In 2017 ontcijferde de auteur een 'Oorlogsdagboek van een minderjarige boerenzoon', de publicatie van deze getuigenis is intussen aan zijn derde editie toe. Op literair vlak won Devoghel de columnwedstrijd van This is how we read, de WEL Flitsverhaal wedstrijd en de Julia Tulkensprijs 2021 voor cursiefjes. Haar blog kan je vinden op: www.talesandtalks.com.
Uitgelichte titels
Meestal zijn we aardig
Lezingen
Onder de titel ‘Woorden openen luikjes in je hoofd’ werkt de auteur rond de kracht van poëzie én taal in het algemeen.
Woorden stellen scherp, ze kristalliseren gedachten en gevoelens én ze houden in zekere zin ook afstand. Wat je niet gezegd krijgt, kan je soms wel verwoorden in teksten. Gedichten zijn bij uitstek geschikt om luiken in je hoofd te openen.
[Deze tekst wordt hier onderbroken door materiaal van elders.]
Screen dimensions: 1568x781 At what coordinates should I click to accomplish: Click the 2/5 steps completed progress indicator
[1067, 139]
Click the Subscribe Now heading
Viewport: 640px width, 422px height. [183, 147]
Het plezier van schrijven en spelen met taal staat in deze lezing voorop.
De auteur overloopt de verschillende stappen van haar schrijfproces en geeft concrete tips over hoe ook deelnemers aan het schrijven kunnen gaan. Ze illustreert aan de hand van voorbeelden hoe ze inspiratie put uit sleutelmomenten, uit sociale situaties, flarden van gesprekken, een stortbui, mooi binnenvallend licht of gewoon een krantenartikel of een wetenschappelijke tekst. Vervolgens heeft ze aandacht voor het overboord gooien van je innerlijke criticus en voor het proces van herformuleren, scherpstellen, schrappen en redigeren. De eigen schrijfboeken van de auteur zijn een goede illustratie van het spelen met tekst :)
Verder komen een aantal specifieke schrijftechnieken aan bod, telkens met voorbeelden uit teksten van de auteur of uit teksten van andere dichters en romanschrijvers. Zo is er onder meer aandacht voor metaforen, clichés, personnificaties, tijdswissels, beginzinnen, cadens, metrum en ritme. Tijdens de lezing is er ruimte voor interactie en vragen.
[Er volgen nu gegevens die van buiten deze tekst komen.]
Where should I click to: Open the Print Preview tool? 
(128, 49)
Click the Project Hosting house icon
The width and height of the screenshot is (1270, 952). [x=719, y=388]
De lezing is een persoonlijke getuigenis die tegelijk universeel is. Wie zin heeft, kan tenslotte op bepaalde zinnen uit de bundel ‘Meestal zijn we aardig’ een vervolg schrijven. Tenslotte geeft de auteur nog een aantal referenties ( taal- en schrijfbronnen) en tips over literatuur en recente boeken prijs.